Thursday, May 3, 2018

[Review] Mary and the Witch's Flower

From director Hiromasa Yonebayashi, Mary and the Witch's Flower is a delightfully animated fantasy adventure that bursts and flourishes with wonder and bemusement.

Mary lives in the country with her sweet great-aunt Charlotte. It's a nice life, but she's simply bored -- itching for something, anything exciting to happen. One day she follows a mysterious cat into the forest where she finds a rare plant nicknamed "The Witch's Flower" and an old broomstick with strange powers. Then, she's abruptly whisked away to a hidden school of magic.

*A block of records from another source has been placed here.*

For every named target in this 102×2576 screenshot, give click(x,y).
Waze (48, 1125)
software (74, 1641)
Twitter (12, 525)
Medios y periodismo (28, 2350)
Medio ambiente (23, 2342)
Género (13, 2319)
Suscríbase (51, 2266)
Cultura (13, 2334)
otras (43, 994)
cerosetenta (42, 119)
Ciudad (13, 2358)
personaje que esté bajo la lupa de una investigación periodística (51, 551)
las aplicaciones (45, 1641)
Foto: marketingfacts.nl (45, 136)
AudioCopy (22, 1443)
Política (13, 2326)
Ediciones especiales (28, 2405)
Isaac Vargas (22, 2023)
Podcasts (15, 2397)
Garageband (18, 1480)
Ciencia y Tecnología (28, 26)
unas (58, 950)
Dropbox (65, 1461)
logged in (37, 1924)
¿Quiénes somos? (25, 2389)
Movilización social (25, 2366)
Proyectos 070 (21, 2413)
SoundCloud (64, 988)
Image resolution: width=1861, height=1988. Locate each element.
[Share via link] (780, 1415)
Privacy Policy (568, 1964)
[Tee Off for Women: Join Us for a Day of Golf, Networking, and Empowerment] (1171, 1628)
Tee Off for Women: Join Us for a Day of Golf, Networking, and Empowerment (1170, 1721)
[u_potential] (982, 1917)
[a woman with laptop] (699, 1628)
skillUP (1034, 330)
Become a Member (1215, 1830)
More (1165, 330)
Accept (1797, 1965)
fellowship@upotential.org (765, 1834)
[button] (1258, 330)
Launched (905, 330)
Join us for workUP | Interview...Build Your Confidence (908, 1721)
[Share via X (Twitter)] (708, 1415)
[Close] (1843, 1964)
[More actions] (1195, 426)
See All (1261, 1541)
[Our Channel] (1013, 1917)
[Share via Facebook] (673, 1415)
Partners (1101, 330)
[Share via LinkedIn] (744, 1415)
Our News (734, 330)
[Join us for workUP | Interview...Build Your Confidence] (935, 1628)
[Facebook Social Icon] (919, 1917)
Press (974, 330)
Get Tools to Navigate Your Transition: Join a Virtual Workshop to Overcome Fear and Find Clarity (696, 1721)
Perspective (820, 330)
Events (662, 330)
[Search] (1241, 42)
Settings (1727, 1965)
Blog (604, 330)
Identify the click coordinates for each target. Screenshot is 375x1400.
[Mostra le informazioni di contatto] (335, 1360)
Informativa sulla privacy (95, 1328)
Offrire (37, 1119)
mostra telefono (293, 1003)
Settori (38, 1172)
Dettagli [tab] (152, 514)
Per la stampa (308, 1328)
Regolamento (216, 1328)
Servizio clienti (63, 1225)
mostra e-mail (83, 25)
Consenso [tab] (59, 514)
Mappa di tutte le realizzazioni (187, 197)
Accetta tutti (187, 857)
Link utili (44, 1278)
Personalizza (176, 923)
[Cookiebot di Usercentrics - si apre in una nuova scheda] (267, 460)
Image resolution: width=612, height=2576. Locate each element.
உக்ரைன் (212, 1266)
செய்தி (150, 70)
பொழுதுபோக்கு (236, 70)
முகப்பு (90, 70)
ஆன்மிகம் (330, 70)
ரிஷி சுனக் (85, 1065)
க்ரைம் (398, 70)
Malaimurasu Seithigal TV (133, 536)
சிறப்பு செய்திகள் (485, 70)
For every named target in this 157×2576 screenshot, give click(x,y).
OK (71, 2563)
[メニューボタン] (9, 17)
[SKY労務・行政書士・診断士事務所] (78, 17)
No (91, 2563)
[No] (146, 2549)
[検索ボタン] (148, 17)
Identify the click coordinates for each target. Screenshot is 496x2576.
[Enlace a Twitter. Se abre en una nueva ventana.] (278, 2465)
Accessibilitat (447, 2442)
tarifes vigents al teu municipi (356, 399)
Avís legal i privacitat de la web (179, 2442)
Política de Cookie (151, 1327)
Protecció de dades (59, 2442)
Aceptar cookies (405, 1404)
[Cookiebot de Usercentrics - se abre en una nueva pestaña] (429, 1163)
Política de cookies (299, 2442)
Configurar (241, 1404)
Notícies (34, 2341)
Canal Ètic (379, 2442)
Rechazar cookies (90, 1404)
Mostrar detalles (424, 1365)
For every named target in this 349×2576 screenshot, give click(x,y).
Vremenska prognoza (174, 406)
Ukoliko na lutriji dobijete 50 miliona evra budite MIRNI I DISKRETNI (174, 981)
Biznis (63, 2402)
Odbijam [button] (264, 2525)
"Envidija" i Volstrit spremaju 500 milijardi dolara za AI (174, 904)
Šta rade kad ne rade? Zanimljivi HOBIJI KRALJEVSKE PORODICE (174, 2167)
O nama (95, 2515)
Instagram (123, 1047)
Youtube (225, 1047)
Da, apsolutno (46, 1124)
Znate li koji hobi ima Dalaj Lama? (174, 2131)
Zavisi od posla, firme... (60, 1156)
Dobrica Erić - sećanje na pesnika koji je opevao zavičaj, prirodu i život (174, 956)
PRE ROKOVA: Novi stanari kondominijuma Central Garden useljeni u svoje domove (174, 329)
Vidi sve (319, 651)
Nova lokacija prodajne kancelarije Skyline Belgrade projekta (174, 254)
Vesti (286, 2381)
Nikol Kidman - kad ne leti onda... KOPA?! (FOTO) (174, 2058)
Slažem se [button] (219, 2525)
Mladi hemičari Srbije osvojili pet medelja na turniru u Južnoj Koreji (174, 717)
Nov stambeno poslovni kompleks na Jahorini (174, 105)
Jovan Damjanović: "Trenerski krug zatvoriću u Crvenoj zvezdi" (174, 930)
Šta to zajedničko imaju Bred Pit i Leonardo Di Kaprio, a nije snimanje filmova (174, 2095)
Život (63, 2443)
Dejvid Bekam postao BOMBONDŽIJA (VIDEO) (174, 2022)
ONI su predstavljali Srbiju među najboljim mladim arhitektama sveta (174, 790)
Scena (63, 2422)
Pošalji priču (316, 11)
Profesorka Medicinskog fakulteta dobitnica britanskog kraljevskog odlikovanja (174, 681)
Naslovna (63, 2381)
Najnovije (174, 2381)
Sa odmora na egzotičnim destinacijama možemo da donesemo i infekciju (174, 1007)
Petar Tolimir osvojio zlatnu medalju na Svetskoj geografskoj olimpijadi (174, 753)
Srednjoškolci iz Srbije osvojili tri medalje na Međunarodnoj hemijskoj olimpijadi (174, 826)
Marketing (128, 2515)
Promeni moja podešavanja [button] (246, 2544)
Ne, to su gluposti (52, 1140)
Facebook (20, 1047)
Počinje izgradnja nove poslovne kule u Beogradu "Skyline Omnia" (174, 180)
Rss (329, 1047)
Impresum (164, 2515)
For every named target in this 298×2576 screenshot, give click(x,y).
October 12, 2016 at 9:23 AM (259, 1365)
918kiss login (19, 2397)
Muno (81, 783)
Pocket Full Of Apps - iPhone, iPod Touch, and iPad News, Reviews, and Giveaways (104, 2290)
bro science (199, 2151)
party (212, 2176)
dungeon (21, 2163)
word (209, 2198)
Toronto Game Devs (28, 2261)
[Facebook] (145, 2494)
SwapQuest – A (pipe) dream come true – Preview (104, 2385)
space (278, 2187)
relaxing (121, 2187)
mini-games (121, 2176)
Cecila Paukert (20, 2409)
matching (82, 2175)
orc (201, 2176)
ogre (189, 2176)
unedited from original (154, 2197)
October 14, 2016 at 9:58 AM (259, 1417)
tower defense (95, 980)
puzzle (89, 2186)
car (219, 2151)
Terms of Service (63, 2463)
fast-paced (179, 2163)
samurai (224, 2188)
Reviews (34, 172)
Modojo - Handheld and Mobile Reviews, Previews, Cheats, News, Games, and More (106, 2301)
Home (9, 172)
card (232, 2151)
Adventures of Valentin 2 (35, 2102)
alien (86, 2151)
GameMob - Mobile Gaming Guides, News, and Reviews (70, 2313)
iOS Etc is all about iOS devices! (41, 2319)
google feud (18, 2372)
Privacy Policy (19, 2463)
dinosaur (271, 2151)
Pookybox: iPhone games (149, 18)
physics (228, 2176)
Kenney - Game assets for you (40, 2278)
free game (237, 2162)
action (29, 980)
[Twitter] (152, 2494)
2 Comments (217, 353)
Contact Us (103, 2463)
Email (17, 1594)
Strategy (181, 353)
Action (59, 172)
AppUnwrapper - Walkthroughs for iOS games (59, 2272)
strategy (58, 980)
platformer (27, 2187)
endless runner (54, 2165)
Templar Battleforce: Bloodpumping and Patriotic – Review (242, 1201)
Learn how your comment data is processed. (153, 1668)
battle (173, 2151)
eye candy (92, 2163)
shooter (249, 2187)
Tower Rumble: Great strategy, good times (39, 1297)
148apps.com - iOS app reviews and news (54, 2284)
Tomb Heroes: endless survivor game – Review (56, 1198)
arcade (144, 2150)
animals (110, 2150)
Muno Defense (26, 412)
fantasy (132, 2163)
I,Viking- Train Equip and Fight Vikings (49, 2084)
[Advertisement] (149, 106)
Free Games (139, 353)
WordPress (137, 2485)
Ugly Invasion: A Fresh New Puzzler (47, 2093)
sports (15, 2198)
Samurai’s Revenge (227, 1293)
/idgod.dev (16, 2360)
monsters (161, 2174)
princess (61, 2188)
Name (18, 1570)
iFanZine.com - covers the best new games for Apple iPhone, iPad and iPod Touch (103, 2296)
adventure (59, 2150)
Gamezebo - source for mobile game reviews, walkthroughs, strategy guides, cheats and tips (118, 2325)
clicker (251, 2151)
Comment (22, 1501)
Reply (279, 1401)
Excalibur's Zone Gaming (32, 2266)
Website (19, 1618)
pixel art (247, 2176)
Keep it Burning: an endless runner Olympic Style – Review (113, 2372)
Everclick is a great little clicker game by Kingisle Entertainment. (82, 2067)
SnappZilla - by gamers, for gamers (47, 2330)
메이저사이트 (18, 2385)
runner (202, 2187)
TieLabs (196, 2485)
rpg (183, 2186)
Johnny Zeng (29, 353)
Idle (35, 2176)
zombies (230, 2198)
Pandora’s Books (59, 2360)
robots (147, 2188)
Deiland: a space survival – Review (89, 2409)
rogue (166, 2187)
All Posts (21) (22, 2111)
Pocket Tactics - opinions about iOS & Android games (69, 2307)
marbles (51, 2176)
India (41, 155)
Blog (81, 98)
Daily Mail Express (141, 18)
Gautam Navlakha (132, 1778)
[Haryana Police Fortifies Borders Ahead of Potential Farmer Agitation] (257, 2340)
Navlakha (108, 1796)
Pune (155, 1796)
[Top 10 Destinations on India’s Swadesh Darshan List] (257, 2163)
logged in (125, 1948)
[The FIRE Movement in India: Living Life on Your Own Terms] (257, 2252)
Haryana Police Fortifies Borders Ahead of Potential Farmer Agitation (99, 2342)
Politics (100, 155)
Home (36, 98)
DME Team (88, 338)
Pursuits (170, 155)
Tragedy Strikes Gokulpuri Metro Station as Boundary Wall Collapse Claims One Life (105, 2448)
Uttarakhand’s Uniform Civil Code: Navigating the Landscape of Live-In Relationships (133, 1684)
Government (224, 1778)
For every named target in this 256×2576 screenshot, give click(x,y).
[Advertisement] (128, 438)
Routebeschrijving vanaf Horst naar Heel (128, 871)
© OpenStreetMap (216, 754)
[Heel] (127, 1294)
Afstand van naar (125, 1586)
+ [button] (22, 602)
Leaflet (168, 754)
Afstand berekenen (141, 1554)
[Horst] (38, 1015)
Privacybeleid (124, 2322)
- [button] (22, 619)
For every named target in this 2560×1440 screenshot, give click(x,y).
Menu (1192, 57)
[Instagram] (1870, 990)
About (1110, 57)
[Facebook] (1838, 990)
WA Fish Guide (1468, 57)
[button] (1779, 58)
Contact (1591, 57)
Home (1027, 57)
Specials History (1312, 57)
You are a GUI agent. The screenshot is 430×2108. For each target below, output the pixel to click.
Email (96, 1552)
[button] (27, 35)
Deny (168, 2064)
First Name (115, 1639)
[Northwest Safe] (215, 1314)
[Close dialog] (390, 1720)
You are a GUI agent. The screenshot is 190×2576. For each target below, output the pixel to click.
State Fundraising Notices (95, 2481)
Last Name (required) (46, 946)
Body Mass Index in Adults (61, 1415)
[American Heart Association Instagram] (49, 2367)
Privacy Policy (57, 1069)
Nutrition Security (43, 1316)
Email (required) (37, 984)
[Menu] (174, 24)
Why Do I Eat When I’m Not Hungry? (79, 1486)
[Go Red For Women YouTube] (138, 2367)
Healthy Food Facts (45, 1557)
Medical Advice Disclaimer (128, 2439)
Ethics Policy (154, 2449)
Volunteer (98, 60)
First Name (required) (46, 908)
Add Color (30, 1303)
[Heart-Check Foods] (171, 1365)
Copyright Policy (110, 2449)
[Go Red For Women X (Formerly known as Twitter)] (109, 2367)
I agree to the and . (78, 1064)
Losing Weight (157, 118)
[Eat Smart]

It's a curious, intriguing, and transportive tale -- especially as Mary continues to confront her bewilderment and discover the secrets of this newfound world -- where campuses in the sky, talking mammal professors, exotic creatures, flying carpets, and magical spells and potions exist. Full of weather and wildlife, the animation style is crisp and fruitful with vivid and earthy colors -- embracing nature and relishing in everything that grows. It's all so immaculately detailed -- from the moss on trees to the fog in the atmosphere to the bricks in the buildings.

If this premise all sounds very Alice in Wonderland and Harry Potter-esque, that's because it is (the film is actually based on a 1971 book by Mary Stewart called The Little Broomstick, though). And much like these aforementioned stories, Mary begins to find out that this magical place also houses some dark secrets and questionable leadership, and she must take it upon herself to get to the bottom of it.

During the last act, things get a bit convoluted and chaotic, and there isn't a huge emotional payoff that you might be hoping for. But overall, Mary and the Witch's Flower is a cool little journey.